AZEdit wrote on 7/15/2003, 10:44 PM
I decided to do one more test... I let V4 encode the MPG2 and brought that into Sonic. It had the same result as the lower quality DVD's earlier.... the encoder is not as good as Sonics??
TheHappyFriar wrote on 7/15/2003, 11:19 PM
That's wierd. I use the Ligos encoder at work with Premiere 6 and it totally, completly, sucks compared to SoFo's. You said that fine lines were causing problems? I'll give it a wirl on my comp and see what happens.
TheHappyFriar wrote on 7/15/2003, 11:26 PM
I just rendered some lines of various thickness and directions in both Vegas and TMPGenc (via frameserving) and they looked identical. Couldd you setup part of your rendered mpeg for download?
AZEdit wrote on 7/15/2003, 11:35 PM
Friar- whats weird is I just imported the VOB files into Vegas to cut and paste the samples for you...they look very close in V4 - but when played on my WIN DVD 4 player and my Sony and Toshiba Table top DVD's- there is a noticeable difference!
I'm getting confused here! lolol
Chienworks wrote on 7/16/2003, 7:16 AM
I'd be suspicious of the change of material. DV and MPEG are both optimized for more natural images such as real life scenes and skin tones. These types of images don't contain many sharp edges or strong color contrasts. It's quite possible that your animated material contains lots of both. These will cause problems when compressed.

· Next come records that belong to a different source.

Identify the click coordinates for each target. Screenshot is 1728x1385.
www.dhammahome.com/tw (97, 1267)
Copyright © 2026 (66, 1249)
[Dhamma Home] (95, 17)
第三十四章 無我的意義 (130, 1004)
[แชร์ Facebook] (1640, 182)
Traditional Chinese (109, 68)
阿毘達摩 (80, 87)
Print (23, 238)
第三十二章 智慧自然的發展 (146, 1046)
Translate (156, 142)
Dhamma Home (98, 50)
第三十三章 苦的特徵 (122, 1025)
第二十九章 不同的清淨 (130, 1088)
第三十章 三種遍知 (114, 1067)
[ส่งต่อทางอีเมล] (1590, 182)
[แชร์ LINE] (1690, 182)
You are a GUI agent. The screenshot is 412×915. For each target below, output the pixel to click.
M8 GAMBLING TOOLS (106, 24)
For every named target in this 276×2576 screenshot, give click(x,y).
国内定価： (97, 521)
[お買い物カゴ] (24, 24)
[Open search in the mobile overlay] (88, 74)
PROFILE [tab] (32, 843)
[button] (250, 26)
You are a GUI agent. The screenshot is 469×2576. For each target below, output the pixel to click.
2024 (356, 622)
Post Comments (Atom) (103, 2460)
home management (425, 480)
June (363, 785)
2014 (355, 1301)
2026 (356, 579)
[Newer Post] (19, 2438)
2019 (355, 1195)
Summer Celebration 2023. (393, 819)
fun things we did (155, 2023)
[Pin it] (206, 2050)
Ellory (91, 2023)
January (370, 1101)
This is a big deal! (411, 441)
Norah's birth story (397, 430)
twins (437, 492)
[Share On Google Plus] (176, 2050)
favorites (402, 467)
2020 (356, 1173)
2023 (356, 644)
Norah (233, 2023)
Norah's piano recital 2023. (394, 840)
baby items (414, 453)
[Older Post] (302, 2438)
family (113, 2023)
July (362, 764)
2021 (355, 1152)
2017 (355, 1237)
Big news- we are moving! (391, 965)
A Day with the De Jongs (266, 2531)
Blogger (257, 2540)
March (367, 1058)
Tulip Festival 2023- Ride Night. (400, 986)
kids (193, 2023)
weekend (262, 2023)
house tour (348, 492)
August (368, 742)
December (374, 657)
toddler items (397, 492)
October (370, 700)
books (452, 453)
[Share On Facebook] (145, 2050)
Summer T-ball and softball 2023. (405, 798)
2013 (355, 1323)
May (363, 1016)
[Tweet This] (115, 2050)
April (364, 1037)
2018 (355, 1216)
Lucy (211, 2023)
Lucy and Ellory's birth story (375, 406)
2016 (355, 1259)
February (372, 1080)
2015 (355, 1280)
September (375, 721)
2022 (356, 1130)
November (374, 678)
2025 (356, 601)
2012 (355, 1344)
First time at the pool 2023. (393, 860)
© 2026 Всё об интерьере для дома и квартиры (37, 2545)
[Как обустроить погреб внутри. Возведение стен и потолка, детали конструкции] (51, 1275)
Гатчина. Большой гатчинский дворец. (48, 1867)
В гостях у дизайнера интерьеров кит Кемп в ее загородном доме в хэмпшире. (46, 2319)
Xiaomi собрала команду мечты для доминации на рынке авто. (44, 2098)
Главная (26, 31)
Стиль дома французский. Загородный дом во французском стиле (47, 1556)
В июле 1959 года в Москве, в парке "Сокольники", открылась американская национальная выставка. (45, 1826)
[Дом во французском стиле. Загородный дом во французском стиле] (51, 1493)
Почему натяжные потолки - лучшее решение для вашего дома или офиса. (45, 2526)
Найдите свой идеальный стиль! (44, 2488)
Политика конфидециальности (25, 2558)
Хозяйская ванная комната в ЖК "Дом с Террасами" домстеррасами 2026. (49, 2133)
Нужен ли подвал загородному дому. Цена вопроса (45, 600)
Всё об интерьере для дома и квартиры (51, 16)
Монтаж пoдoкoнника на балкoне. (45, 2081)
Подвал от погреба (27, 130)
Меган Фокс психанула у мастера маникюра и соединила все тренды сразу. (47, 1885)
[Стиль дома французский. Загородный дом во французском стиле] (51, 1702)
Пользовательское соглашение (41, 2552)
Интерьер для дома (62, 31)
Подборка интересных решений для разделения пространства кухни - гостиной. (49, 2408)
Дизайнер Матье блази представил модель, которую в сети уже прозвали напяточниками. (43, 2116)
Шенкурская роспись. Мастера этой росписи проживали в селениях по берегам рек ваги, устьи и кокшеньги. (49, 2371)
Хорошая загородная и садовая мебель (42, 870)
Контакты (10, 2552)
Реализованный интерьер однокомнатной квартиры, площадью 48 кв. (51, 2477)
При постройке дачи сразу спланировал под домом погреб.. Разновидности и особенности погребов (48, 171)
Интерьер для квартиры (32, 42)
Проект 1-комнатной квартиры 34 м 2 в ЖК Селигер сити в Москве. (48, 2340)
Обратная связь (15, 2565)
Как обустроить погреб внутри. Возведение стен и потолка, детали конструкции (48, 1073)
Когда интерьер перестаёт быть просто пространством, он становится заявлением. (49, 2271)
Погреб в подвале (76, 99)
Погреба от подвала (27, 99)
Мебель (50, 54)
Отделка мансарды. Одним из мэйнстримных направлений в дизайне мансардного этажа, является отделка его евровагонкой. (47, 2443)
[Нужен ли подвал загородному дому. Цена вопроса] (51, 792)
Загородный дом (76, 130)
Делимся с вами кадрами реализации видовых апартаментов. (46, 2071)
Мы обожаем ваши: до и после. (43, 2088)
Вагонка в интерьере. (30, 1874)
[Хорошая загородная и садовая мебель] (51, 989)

I would think it likely that there are MPEG compressors out there designed specifically for this sort of material. Anybody ever heard of them? I wouldn't really even know where to start looking. Perhaps there are some advanced MainConcept tweaks that could be applied to optimize it for animation.
JJKizak wrote on 7/16/2003, 7:40 AM
In the small amount of experimentation that I have done, I have determined that
a lot of the problems rests with the sofo DV codec. Try going directly into DVDA with
the captured DV AVI file before you place it on the timeline. The mpeg2 codec
then works perfectly. Well for me anyway. Remember that the sofo D V codec is not
utilized until it is on the timeline and effects are placed.
mikkie wrote on 7/16/2003, 1:26 PM
" I rendered out the MPG 2 for DVDA (the default settings) and authored the finished DVD. ... I re-rendered the show as standard MPG2 (not DVDA) and tried that- just as bad! ... The file size was about 45 megs larger than the other files"

There actually isn't a std setting for mpg2 - just whatever templates one might use. As the Ligos encoded files are larger, probably less compression applied, so at the least I'd try encoding to mpg2 upping the bitrate - use cbr or if vbr, watch the minimum.

If going for top quality, might check out the TMPGEnc encoder, which has a more & finer controls, and CCE is popular, though beyond the price/catagory of the Mainconcept plugin. In my own personal experience the biggest difference I've seen with Ligos is perhaps better results at really low bandwidth, but that's about it.
AZEdit wrote on 7/16/2003, 2:34 PM
Thanks for all your feedback- much appreciated!